Cemetery tour highlighted ‘forgotten’ at Poor House in Albion
Photos by Tom Rivers
ALBION – About 75 people attended a tour on Sunday evening at the cemetery for the Orleans County Alms House on County House Road.
The event is part of the Sunday evening cemetery tours this month organized by the Orleans County Historical Association. The first tour on Aug. 4 featured the West Ridgeway Cemetery. The next tour at 6 p.m. will be at St. Mary’s in Medina followed by Mount Albion on Aug. 25.
Tim Archer, a retired teacher at Albion, speaks during Sunday’s evening highlighting a once-forgotten cemetery.
Archer was working as a service learning teacher at Albion in 2010 when his seventh-grade students became interested in the site. Bill Lattin, the county historian at the time, was speaking in Archer’s class about how there used to be the Alms or “Poor House” on County House Road from 1833 to 1960. The Alms House closed in 1960 when the county nursing home opened on Route 31 in Albion.
The Alms House was torn down and now the site is the Orleans County Emergency Management Office with a fire training tower.
Bill Lattin speaks during Sunday’s tour of the cemetery. In 2010, Lattin visited Tim Archer’s classes and Lattin mentioned there was a cemetery behind the former Alms House. At the time the site was overgrown and largely inaccessible.

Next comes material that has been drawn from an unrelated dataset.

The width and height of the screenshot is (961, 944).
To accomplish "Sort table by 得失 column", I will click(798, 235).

Archer went on his own and found a headstone with a number on it. He then brought three students and they found 10 more head stones with numbers.
Archer and his class addressed the County Legislature about having the site cleared and cleaned up. The students researched the site and found old records with names of 250 people who died at the Alms House.

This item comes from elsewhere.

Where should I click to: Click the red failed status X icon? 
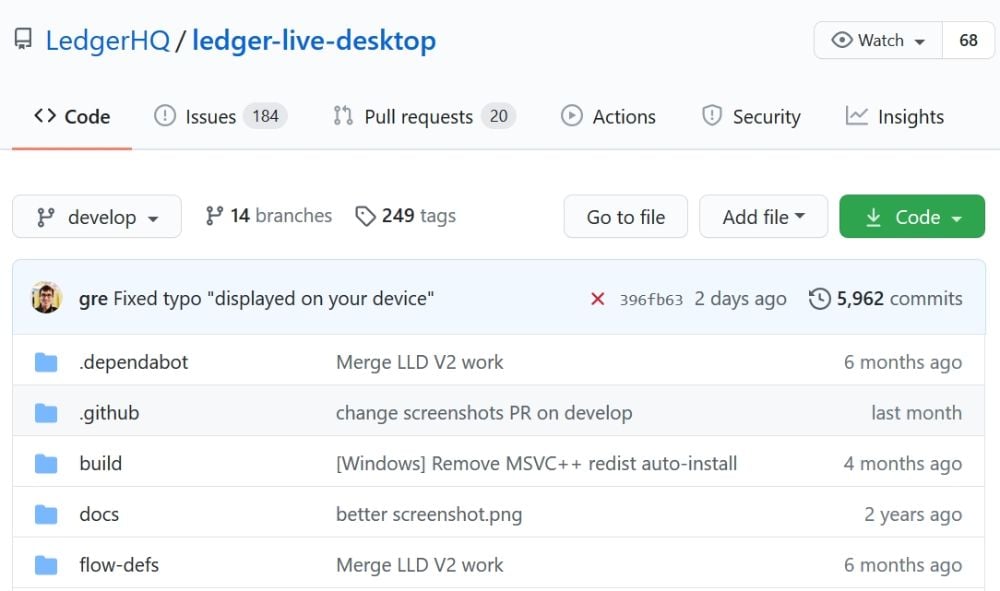pos(598,299)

An interpretive panel was unveiled in 2019 with the names of 250 people who were buried in the cemetery. Some had headstones with numbers, and others were just buried with no marker.
Lattin praised Archer and the students for their concern and action in pushing to get the site cleared and to provide a more fitting final resting place for the residents.
“Tim is a great citizen, a great teacher and a lifetime friend,” Lattin said about Archer. “He did a great job cleaning up this mess. Tim you’ve put a great of your heart and soul into this.”
The reclaimed stones were reset at the cemetery in 2011. The project led by the Albion students garnered widespread media attention around Western New York. Archer said it was perhaps the most ambitious and most meaningful of all the service-learning projects during his career.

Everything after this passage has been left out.